▶ [PROBLEM REQUIREMENTS] Beginning with the line below that contains "Task: Click the smiling" and ending with the line that contains "Click the European", copy every line exactly. Copy nothing else.

=== STORED DATA ===

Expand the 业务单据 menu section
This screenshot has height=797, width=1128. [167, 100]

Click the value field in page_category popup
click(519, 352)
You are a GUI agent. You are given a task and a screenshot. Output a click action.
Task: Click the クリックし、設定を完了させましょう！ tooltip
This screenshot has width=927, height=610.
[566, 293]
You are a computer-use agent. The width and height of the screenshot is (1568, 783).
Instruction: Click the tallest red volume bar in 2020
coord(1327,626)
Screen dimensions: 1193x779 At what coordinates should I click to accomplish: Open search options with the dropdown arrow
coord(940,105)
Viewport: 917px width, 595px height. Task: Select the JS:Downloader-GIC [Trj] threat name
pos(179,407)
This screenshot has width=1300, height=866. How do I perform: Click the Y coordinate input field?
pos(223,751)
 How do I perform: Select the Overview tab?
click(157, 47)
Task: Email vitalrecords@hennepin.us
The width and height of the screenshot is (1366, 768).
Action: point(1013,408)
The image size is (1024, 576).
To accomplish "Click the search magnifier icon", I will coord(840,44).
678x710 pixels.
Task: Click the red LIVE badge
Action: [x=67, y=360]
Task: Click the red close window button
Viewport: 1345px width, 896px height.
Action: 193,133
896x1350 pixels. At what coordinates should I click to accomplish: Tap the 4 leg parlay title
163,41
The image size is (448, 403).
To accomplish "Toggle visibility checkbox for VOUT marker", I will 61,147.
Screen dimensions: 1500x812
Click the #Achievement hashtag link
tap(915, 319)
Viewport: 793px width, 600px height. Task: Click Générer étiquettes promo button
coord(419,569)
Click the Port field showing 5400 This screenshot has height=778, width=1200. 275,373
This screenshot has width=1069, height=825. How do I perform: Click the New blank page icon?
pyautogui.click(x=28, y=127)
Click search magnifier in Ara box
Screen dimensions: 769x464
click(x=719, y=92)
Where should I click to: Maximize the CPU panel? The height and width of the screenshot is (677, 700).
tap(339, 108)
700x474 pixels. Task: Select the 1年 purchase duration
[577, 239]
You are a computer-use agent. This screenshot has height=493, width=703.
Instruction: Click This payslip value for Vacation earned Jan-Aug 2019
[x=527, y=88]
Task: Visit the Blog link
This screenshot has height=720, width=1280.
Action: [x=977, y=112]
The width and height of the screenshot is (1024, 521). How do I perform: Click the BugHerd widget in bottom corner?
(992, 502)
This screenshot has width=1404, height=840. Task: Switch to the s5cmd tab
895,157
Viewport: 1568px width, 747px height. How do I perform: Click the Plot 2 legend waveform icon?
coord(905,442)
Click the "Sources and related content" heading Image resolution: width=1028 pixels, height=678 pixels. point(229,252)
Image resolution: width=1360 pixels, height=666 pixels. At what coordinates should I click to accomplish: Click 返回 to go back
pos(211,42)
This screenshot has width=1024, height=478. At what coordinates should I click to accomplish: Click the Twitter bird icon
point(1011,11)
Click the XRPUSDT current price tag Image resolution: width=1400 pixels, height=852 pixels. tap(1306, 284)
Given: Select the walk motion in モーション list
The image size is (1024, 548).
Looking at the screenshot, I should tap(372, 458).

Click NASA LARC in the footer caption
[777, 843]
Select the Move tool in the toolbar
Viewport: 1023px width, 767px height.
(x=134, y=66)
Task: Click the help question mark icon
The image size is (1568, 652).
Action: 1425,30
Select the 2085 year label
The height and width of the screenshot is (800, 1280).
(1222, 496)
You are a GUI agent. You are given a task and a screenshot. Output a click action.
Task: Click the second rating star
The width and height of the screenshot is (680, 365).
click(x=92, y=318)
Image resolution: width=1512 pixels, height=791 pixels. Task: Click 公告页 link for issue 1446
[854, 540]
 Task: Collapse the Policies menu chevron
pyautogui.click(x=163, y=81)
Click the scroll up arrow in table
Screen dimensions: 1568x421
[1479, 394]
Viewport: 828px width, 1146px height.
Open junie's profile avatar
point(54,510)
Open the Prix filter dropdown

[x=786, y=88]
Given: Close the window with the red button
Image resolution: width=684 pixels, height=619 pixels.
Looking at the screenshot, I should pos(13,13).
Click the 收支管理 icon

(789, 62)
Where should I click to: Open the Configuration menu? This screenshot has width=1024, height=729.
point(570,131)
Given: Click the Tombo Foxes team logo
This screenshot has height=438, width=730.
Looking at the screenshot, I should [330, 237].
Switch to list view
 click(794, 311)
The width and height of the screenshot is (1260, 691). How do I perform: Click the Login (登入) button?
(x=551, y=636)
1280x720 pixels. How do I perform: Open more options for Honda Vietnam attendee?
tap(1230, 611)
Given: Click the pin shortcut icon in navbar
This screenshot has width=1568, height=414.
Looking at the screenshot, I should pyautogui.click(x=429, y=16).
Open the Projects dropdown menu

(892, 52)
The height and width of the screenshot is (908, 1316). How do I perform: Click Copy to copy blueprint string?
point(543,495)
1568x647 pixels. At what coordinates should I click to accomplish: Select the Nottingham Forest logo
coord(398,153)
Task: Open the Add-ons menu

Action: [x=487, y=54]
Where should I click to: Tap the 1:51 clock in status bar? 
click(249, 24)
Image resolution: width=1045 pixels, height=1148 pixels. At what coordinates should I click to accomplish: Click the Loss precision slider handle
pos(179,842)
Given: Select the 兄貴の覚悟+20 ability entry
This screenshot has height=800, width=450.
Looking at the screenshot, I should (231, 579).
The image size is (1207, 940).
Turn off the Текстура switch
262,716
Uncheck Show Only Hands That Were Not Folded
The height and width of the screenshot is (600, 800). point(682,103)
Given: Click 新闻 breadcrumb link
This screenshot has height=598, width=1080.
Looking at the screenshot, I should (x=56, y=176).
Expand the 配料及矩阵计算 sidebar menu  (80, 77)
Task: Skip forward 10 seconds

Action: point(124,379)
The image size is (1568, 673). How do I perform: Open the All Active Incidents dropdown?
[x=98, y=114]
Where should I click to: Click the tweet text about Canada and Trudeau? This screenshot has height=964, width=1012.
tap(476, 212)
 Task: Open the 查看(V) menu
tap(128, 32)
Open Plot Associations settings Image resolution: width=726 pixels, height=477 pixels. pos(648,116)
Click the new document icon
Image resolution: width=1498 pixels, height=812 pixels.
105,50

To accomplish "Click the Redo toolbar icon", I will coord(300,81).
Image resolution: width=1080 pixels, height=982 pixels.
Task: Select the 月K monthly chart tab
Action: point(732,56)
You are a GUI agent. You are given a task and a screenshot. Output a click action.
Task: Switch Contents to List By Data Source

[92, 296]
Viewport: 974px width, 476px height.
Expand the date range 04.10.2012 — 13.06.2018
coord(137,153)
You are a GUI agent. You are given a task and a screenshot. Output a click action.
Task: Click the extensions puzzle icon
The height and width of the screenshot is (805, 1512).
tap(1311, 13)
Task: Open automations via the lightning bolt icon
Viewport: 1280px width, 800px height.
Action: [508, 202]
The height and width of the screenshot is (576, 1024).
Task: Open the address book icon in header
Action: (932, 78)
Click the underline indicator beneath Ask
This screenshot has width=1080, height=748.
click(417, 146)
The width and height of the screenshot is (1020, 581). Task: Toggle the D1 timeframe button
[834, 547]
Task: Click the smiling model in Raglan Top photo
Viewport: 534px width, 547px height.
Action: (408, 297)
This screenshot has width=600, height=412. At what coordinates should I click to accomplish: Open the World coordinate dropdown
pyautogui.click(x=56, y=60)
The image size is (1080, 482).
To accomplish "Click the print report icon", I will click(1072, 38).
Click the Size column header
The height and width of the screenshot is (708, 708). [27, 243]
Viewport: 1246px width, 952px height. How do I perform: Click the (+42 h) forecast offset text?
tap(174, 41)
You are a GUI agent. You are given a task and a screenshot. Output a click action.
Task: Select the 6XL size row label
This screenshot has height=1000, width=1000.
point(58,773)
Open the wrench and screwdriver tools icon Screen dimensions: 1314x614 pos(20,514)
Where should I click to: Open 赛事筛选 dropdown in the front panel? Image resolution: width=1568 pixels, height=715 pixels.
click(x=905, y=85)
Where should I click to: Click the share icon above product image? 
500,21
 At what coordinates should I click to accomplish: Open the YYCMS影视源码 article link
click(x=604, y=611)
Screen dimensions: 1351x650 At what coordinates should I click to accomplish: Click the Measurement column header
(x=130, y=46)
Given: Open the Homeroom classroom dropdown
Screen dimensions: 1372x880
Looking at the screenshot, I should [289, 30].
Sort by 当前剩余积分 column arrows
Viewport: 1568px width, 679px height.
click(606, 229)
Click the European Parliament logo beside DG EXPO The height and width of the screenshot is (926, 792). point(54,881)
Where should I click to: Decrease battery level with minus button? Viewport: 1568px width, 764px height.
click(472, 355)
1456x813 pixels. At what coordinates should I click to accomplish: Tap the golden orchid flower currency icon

===

▶ [ANSWER SPACE]
Task: Click the smiling model in Raglan Top photo
Viewport: 534px width, 547px height.
Action: (408, 297)
This screenshot has width=600, height=412. At what coordinates should I click to accomplish: Open the World coordinate dropdown
pyautogui.click(x=56, y=60)
The image size is (1080, 482).
To accomplish "Click the print report icon", I will click(1072, 38).
Click the Size column header
The height and width of the screenshot is (708, 708). [27, 243]
Viewport: 1246px width, 952px height. How do I perform: Click the (+42 h) forecast offset text?
tap(174, 41)
You are a GUI agent. You are given a task and a screenshot. Output a click action.
Task: Select the 6XL size row label
This screenshot has height=1000, width=1000.
point(58,773)
Open the wrench and screwdriver tools icon Screen dimensions: 1314x614 pos(20,514)
Where should I click to: Open 赛事筛选 dropdown in the front panel? Image resolution: width=1568 pixels, height=715 pixels.
click(x=905, y=85)
Where should I click to: Click the share icon above product image? 
500,21
 At what coordinates should I click to accomplish: Open the YYCMS影视源码 article link
click(x=604, y=611)
Screen dimensions: 1351x650 At what coordinates should I click to accomplish: Click the Measurement column header
(x=130, y=46)
Given: Open the Homeroom classroom dropdown
Screen dimensions: 1372x880
Looking at the screenshot, I should [289, 30].
Sort by 当前剩余积分 column arrows
Viewport: 1568px width, 679px height.
click(606, 229)
Click the European Parliament logo beside DG EXPO The height and width of the screenshot is (926, 792). point(54,881)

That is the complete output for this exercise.